Before we start with our list of exercises to help your neck and shoulder pain, please consult your medical practitioner to ensure that these are suitable prior to commencing any kind of new workout / exercise regime. Ok disclaimer over, here are some exercises for you…

Shoulder pain can be extremely painful affecting normal daily functions and causing disturbed sleep. Simple workouts can help alleviate shoulder pain as a result of everyday activities. The majority of individuals who have shoulder pain experience a significant improvement in their health after engaging in regular exercise programs. Even athletes who have sports related injuries need to go through rehabilitation programs wherein they are asked to do a set of workouts so as to make injured muscles get stronger as well as facilitate recovery. Here are some highly recommended and least complicated shoulder pain exercises.

Assisted Flexion

This exercise is an excellent way to improve weakened shoulder movement. First, lie on your back, and after that your hands should be joined together with the elbow straight. Next, raise your arms slowly; making sure that your elbow remains straight. Continue moving your arm till it is completely above your head. The assisted flexion exercise has a stretching effect and works to decrease the stiffness at the shoulder joint. This arms movement should be repeated eight to ten times or as long as you can without strain.

Pendulum Shoulder Workout

Start this workout by leaning forward at your waist in such a manner that your back forms an angle of ninety degrees with your legs. Rest your healthy arm on a chair. Next, with the injured arm hanging freely, swing it to and from like a pendulum. This should be done ten times, and after that change to another movement which involves moving the arm that is injured in a circular manner. Move your hand in either a clockwise or counter clockwise direction. some patients perform these exercises while holding a weight (a lightweight of about two pounds). At the start, you may find it uncomfortable holding the weight however with time and as the pain reduces; you will have no problem using the weight.

Shoulder Active Abduction Exercise

With your elbows straight and palm facing your body, raise your arm sideways. Once your arm forms an angle of ninety degrees with the body, stop raising it. Maintain this position for some seconds before you move your arm down to its initial position. This should be repeated three times per workout session, and you should do 3 sessions per day to reduce shoulder pain.

‘Hand Behind Back’ Stretch

As indicated by the name, this workout has to do with touching your back with your hand. Even though this exercise is quite easy for an arm that is not injured, it is quite difficult for a wounded shoulder. First, with your palm facing away from the body and your elbow bent, place your hand on your back. While in that position, try lifting your hand upwards to the greatest extent possible. Maintain this position for approximately five seconds and then gradually return to your initial position. This should be repeated ten times per workout session and you should do two sessions per day.

Rotator Cuff Workouts

The rotator cuff is a set of tendons and muscles that connect to the bones of the shoulder joint and allows the shoulder to move 360 degrees. Rotator cuff injury is the cause of most shoulder pain. An exercise program can be used to improve blood flow in these muscles, thus helping to lessen the pain.
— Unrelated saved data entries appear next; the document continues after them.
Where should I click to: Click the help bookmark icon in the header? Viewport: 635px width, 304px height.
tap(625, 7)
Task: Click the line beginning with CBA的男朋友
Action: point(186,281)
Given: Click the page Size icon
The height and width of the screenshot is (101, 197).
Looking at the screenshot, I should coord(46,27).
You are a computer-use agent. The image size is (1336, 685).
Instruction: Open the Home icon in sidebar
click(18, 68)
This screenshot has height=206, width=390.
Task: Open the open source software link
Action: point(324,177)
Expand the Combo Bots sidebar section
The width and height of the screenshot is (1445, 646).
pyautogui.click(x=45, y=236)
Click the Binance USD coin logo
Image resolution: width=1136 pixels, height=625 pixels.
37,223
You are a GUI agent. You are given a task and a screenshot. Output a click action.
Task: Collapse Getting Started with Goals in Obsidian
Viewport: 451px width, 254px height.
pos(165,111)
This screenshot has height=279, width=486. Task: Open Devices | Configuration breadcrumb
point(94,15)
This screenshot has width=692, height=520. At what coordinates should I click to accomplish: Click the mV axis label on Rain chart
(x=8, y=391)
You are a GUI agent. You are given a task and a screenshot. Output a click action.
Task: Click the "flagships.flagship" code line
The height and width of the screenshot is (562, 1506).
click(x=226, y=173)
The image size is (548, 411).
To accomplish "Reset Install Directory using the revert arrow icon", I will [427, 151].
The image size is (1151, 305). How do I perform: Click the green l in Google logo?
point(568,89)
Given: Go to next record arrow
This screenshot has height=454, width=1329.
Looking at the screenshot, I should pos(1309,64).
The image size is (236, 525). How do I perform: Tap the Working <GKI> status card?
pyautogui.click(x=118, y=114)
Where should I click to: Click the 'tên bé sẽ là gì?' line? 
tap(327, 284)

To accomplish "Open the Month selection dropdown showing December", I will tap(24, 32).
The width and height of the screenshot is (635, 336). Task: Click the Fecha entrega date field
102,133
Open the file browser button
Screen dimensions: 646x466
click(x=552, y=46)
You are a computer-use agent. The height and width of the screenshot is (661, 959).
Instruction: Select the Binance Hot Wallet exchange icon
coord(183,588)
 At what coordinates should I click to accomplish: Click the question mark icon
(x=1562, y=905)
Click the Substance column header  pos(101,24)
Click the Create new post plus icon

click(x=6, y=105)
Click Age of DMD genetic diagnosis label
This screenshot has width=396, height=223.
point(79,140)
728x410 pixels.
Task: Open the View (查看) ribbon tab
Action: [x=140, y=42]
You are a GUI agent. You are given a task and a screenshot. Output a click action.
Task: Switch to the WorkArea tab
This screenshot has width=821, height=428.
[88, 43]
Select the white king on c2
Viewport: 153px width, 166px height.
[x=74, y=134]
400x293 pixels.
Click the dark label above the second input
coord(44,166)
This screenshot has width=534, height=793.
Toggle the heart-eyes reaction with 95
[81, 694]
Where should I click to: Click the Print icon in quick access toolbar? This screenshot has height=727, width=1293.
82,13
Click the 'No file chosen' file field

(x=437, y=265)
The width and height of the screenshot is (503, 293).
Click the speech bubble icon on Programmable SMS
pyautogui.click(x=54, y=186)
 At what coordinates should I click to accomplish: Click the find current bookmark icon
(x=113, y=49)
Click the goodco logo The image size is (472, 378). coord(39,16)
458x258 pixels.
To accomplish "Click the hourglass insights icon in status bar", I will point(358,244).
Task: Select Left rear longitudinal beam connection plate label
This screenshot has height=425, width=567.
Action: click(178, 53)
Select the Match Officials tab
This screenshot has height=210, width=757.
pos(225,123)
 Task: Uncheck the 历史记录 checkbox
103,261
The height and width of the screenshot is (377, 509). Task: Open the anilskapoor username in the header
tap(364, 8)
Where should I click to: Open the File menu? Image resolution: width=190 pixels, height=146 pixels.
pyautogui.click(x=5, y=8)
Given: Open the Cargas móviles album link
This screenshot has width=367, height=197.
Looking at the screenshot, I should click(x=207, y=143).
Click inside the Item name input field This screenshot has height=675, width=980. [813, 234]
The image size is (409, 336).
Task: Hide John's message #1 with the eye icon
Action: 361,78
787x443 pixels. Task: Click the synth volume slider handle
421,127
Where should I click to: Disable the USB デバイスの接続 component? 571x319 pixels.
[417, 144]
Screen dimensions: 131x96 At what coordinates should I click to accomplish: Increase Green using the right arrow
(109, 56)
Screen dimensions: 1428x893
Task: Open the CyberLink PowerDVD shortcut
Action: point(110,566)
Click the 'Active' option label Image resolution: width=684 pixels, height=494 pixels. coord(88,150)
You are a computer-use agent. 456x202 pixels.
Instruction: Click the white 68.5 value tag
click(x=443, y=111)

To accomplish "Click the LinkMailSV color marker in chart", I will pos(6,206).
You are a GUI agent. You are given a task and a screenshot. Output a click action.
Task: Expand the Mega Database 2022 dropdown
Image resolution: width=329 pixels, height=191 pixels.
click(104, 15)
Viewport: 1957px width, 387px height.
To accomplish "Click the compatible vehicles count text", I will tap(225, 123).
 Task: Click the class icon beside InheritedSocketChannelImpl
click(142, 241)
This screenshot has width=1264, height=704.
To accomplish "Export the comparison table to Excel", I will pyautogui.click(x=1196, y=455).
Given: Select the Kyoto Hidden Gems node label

The workouts described below should be performed slowly and you need to hold light weights.

Arm Swing

Do this exercise while standing. Straighten your arms while holding some amount of weights. Lift your right arm, till it forms an angle of forty five degrees with the body. Keep the weight at this level. Next, lower your arm gradually. Repeat this workout as many times as you can without strain.

Forearm Swing Exercise

Lie on your tummy, on a table or a bed. With the elbow bent, position the wounded arm in such a manner that it forms a 90-degree angle with the shoulder. Bring the hand down. Try to lift up your hand gradually to the shoulder level. Next, lower the affected arm gradually. This procedure should be repeated till you feel tired.

On the whole, alleviating should pain as a result of injury is quite easy if shoulder pain exercises are performed regularly and in an appropriate way. They are certainly a simple way to get lasting relief for shoulder pain.